A lot has transpired since Robert Frost wrote that good fences make good neighbours.
For one thing, the reality of cross-border crimes or of criminals committing crimes in one country and fleeing to another has caused that there be protocols to manage such eventualities. These days it takes more than good fences to make good neighbours.
It requires that each state develop a proper appreciation that criminals may not use their country to launch criminal raids into another country and return to the base country with the confidence that they cannot be touched.
Reports, if true, that the five men wanted for the murder of patrons in a tavern in Soweto in July are in hiding in Lesotho demand both countries cooperate to find them and bring them to justice. This means that the SA police authorities must urgently comply with requirements for finding and arresting suspects in a different country.
This is not the first time Lesotho nationals have found themselves accused of crimes in SA. It is common to implicate Basotho men in the growing illicit mining industry.
Lesotho nationals are not unique in being accused of committing crimes in SA. The xenophobic and by implication irrational view that foreign nationals are responsible for the high levels of crime in SA is deeply etched in the collective national psyche.
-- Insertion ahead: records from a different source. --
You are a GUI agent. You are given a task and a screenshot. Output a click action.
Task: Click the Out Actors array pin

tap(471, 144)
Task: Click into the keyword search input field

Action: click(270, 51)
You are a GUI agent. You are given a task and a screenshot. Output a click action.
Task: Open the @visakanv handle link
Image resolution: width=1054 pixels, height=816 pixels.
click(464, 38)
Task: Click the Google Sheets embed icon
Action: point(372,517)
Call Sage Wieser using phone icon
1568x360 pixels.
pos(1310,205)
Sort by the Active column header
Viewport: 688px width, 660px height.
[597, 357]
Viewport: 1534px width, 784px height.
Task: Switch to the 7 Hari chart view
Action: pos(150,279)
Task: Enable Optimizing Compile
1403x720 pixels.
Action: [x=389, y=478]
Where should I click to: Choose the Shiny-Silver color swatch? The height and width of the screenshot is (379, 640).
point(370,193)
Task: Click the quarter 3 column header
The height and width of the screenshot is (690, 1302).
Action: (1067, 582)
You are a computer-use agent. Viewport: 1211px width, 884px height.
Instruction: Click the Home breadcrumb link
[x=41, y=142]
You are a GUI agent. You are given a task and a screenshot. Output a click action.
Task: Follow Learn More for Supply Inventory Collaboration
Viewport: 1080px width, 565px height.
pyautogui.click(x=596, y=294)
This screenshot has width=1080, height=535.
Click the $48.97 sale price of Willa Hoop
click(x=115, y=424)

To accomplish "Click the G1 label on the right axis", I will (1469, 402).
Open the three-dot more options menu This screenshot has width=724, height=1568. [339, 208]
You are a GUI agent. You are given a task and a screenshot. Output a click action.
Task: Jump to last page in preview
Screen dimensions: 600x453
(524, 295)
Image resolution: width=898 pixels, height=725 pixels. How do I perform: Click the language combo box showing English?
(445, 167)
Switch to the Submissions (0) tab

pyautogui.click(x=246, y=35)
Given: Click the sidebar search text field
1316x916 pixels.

The SAPS must use resources available to it such as Interpol to help find the men. It is concerning that the minister of police, Bheki Cele, met with one of the most wanted men in SA but allowed him to go because he did not know at the time that he was in the company of a man police see as a key figure in heinous crimes against South Africans.
It is equally worrying that the men are said to enjoy the protection of the governing party in Lesotho, the All Basotho Convention. The risks to either protecting the men from facing justice or from sloppy policing are immense. These implications go beyond having a diplomatic impasse between two nations with historic ties.
SA already has a growing anti-foreign national sentiment. This manifests in sporadic and organised xenophobic attacks, mainly against African foreign nationals.
If the view that foreign nationals who commit crimes in SA are beyond the reach of law enforcement, it is reasonable to expect communities to resort to do-it-yourself measures to punish those they believe are guilty of crimes. It cannot end well.
Police ineptitude or political partisanship bodes ill for SA and Lesotho's abilities to manage relations between them.